Per arrivare a ciò in regimi anche formalmente non democratici, basta che il capo si affacci ad un balcone per proclamare che sta per dare esecuzione alla volontà della folla sottostante e osannante. In sistemi democratici occorre persuadere le masse (e i componenti di un governo) che “bisogna essere uniti, compatti, remare tutti nella stessa direzione … il paese ha bisogno di un governo coeso … non c’è tempo da perdere (ovvero: ho fatto in modo che non ci sia tempo per un dibattito) … “. Così è accaduto e sta accadendo in relazione al Recovery Fund, Plan, Band.

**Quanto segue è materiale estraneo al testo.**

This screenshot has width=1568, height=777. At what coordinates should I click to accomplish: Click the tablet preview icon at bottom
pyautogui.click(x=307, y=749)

Dal luglio scorso RENZI ha insistentemente chiesto – inascoltato – che il governo e il parlamento fossero coinvolti nelle decisioni circa il Recovery Fund/Plan. L’unica risposta ricevuta sul filo di lana è stata la Recovery-Band. Al che Renzi ha puntato i piedi e finalmente, il 22 dicembre scorso ai suoi ministri sono stati mostrati alcuni progetti dei quali si chiede il finanziamento Recovery, in  una riunione nel corso della quale  è emerso – fra l’altro – che alcuni componenti della Recovery Band governativa non avevano nemmeno letto il Recovery Plan (!?) o che non ricordavano di avere inserito la materia nella legge finanziaria (!?).

Già così non saremmo messi molto bene. Ma c’è di più. Infatti ai ministri di Italia Viva il 22 dicembre è stato fissato il termine del 28 dicembre (a cavallo del Natale!)  per presentare eccezioni, variazioni contributi in quanto “il Piano deve essere varato entro l’anno”. E ci risiamo con quel “Coraggio, arriviamo all’unico pensiero … non c’è tempo per discutere …” che sta alla base della  successiva prevedibile dichiarazione  “Ecco qui, vi presento la volontà di un’entità compatta, qualitativamente uniforme, il vostro governo, quello che io dirigo”: il populismo qualitativo, appunto!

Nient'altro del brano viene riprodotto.